Today, during the outbreak of COVID-19, we are provided the most exclusive luxuries and entertainment from the comfort of our couch.
In a non-pandemic society, isn’t all we want a nice, relaxing place to lounge and snack until we gather our senses and face the reality that we have more productive items to attend to? Think about it, pre-COVID-19, all we ever wanted was a break. Now, thanks to the current pandemic, we have been given that opportunity with a large, red bow on top.
Quarantine presented us with an opportunity to relax and embrace the comfort of our living rooms. For the first couple months, we did just that. But the old saying of “too much of a good thing” quickly made its presence known. At the conclusions of sports and reality shows, we were trapped with our families and young children with no way out. The desire to leave the house was too great to bear. During these months, even our nearest street or cross section was viewed as an unknown jungle too dangerous to be explored. But slowly, the human instinct of wonder and the perpetual compulsion to leave and explore flooded our minds. And ever so quickly, life became somewhat normal again.

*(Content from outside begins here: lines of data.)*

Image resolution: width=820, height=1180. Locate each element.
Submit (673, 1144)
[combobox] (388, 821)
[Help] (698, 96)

From the perspective of a high school student in the midst of not only rigorous academics, but also the beginnings of the inevitable college search, most high schoolers just wanted to go back to school. How unanticipated! The same group of kids who say things like “I hate school” or “I could study for that test, but I’d rather watch Netflix,” now state “I just want to go back to school” or “I’m so tired of being at home.”

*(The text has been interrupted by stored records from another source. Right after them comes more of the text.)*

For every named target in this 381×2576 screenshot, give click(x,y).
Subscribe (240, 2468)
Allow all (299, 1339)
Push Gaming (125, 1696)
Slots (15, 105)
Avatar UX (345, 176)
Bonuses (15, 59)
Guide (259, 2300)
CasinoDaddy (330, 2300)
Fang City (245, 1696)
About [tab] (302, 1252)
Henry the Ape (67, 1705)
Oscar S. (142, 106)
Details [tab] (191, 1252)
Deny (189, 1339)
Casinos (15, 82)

It’s as if the COVID-19 pandemic taught something to our kids to that our education systems could not: the importance of an education. Whether they know it or not, teenagers now more than ever are naturally rejecting the societal norms placed upon them by the general public. For once, students would be excited for the school week.
But while the days of freely roaming the halls of our schools and institutions may not be upon us yet, high school students must embrace this once-in-a-lifetime opportunity. The fuel that has been given to them, yearning to see their friends in the corridors and classrooms, must be channeled to their online and hybrid educations.
Flash forward many years to the next pandemic: How will the current generations be viewed? Will we mirror our ancestors by prioritizing our health or will we be remembered as careless and destructive? The time we’re living in right now will determine the answer to that question.